Data to process:
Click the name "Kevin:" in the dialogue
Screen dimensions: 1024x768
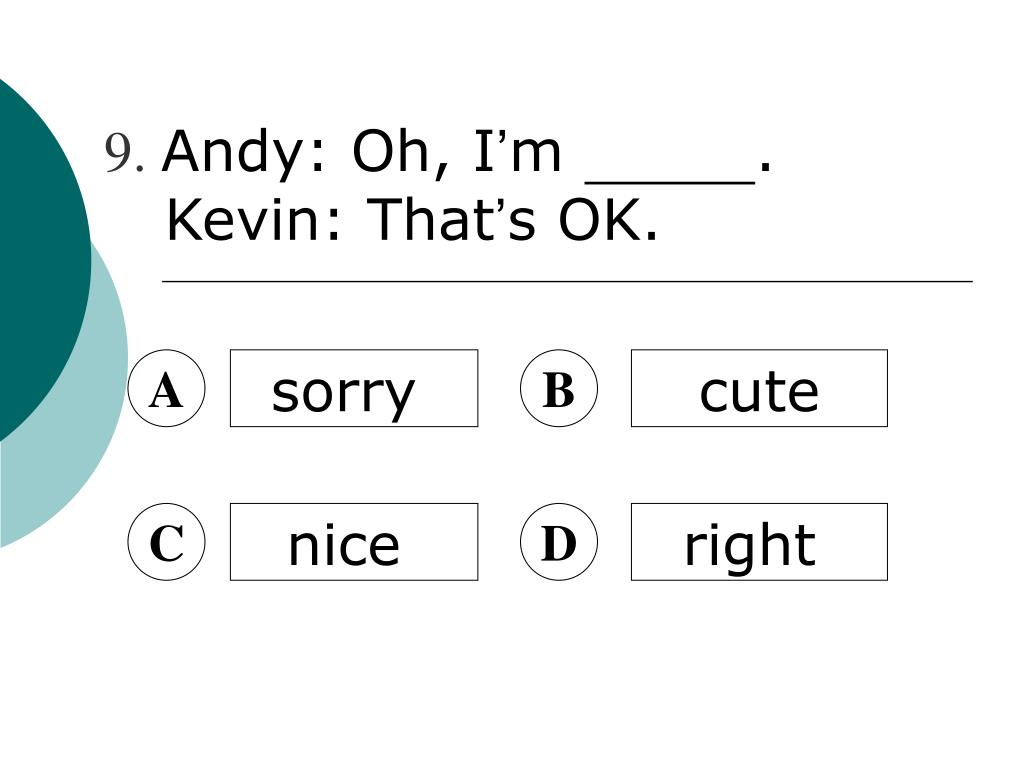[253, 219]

...

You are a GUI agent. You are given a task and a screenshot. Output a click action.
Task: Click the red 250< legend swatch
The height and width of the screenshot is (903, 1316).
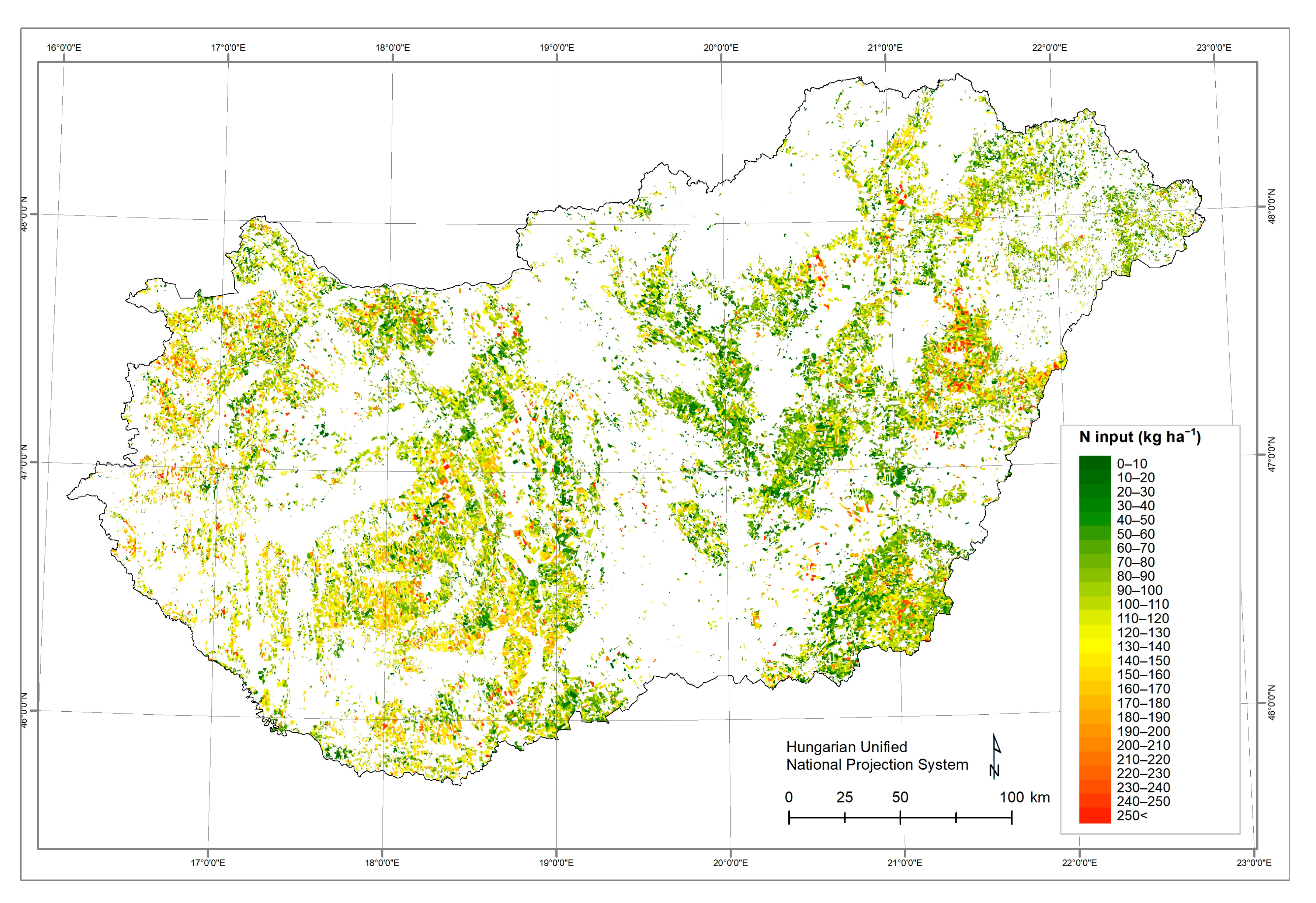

What to do: Search the listing for the word "screenshot" and state how many lines contain it. Nothing else belongs in the reply.

Output: 2